Labordiagnostik: Der Embryo sezerniert hCG ab Tag 5–8 nach der Fertilisierung. HCG kann im Serum in 5 % der Fälle eines befruchteten ovulatorischen Zyklus am 8. Tag, zu 53 % am Tag 10 und fast immer am Tag 11 nachgewiesen werden. Das korrespondiert zum Tag 24–25 eines 28-tägigen Zyklus. Die hCG-Konzentration ist dann ≥ 25 IU/l. Bis zum 35. Tag der Schwangerschaft verdoppelt sich die hCG-Konzentration im Plasma alle 1,4–1,6 Tage, ab dann alle 2,0–2,7 Tage und erreicht ein Plateau am Tag 60–90 der Schwangerschaft. Danach kommt es bis zur Entbindung zu einem kontinuierlichen Abfall. Eine Verdopplung des hCG Werts im ersten Trimenon alle 48 h signalisiert die normale Entwicklung von Embryo und Trophoblast.

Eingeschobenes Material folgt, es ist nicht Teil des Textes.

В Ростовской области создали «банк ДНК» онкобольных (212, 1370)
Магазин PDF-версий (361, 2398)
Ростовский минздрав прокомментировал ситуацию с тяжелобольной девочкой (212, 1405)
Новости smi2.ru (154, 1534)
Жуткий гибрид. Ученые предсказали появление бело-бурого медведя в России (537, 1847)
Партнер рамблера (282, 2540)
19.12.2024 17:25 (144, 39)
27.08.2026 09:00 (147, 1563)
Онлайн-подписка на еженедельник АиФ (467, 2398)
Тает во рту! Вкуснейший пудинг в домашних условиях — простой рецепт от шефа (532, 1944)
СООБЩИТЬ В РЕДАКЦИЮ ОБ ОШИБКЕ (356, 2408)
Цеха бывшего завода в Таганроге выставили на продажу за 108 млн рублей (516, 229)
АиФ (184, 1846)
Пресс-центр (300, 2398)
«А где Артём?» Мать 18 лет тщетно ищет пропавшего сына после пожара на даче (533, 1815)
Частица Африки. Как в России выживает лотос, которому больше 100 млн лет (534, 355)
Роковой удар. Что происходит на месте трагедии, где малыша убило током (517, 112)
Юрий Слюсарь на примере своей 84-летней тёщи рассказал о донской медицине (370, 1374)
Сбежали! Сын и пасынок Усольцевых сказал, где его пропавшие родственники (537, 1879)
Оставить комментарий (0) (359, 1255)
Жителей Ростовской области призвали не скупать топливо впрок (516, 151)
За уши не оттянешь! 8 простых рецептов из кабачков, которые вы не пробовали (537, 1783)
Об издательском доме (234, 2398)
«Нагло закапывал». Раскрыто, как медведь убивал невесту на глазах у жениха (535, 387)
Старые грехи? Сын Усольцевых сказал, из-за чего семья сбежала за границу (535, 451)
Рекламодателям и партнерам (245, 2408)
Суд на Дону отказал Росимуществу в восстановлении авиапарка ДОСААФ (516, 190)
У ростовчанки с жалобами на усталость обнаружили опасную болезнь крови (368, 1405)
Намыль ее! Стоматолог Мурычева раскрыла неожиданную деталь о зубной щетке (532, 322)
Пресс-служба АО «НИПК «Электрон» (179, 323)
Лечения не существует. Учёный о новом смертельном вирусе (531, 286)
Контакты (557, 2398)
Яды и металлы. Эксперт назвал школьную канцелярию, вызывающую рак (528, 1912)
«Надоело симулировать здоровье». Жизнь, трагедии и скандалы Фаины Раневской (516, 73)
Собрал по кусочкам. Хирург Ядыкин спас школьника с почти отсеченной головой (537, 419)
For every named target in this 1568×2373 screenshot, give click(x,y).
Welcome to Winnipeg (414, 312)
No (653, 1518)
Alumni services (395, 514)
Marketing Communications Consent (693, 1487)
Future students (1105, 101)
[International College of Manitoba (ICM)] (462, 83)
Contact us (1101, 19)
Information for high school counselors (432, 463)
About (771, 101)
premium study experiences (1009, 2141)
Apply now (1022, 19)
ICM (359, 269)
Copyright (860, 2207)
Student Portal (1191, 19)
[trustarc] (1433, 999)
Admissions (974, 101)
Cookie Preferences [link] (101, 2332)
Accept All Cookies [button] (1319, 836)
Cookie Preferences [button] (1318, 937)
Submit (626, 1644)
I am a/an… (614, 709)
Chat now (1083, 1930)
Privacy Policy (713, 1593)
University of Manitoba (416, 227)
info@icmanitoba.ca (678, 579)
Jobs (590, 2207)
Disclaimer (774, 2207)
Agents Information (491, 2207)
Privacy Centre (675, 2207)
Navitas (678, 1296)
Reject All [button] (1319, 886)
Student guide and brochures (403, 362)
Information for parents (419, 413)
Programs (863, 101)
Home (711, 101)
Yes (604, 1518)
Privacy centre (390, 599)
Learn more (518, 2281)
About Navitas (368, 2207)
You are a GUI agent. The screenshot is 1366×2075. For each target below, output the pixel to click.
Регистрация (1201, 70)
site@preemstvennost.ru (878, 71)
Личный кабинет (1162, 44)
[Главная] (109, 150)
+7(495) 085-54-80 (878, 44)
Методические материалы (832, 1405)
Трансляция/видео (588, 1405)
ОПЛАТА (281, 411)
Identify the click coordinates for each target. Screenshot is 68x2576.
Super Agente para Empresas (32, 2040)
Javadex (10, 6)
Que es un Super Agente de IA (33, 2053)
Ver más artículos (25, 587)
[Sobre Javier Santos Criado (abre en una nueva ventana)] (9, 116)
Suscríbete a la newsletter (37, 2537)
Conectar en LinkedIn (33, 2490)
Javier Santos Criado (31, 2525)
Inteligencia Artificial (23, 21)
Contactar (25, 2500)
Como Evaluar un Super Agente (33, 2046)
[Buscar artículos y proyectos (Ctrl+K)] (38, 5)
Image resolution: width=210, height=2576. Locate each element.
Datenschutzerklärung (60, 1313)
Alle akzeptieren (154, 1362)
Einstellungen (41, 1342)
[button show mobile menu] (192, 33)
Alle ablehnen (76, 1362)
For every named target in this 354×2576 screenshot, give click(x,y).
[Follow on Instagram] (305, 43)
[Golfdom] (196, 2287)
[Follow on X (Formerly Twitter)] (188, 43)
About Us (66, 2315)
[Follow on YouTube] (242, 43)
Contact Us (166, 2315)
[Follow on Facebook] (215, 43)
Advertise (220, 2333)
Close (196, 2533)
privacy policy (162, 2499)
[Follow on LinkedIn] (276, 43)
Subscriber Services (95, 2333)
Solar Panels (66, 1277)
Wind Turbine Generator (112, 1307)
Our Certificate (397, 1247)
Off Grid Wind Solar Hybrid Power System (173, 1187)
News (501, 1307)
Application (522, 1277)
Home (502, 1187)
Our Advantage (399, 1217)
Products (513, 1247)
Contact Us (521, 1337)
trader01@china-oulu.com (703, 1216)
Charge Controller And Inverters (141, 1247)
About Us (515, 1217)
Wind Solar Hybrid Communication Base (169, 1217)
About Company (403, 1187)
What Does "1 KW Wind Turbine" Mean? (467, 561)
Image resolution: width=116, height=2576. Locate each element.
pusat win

Pregnancy-associated Plasmaprotein A (PAPP-A)

PAPP-A ist ein 200 kDa-Glykoprotein und gehört zur Superfamilie der Zinkpeptidasen. Es wird im Trophoblasten gebildet und zirkuliert im mütterlichen Plasma als heterotetramerer 2 : 2 Komplex gemeinsam mit zwei Untereinheiten der Proform des Eosinophil basic major protein (proMBP). Die Konzentration von PAPP-A nimmt in der Schwangerschaft beständig zu. PAPP-A ist ein Marker fetaler Aneuploidie und erhöhte Konzentrationen in der SSW 11–14 sind ein Hinweis, dass der Fetus von einem Down-Syndrom betroffen sein könnte.

Labordiagnostik: Die medianen Werte von PAPP-A in den SSW 11, 12, 13, 14 betragen jeweils 1.337, 1.919, 2.926 und 4.538 mIU/l.

FSH, LH

Auf Grund der Bildung von Sexualsteroiden durch die Plazenta wird die Ausschüttung von GnRH im ersten Trimenon supprimiert und somit auch die Freisetzung von FSH und LH.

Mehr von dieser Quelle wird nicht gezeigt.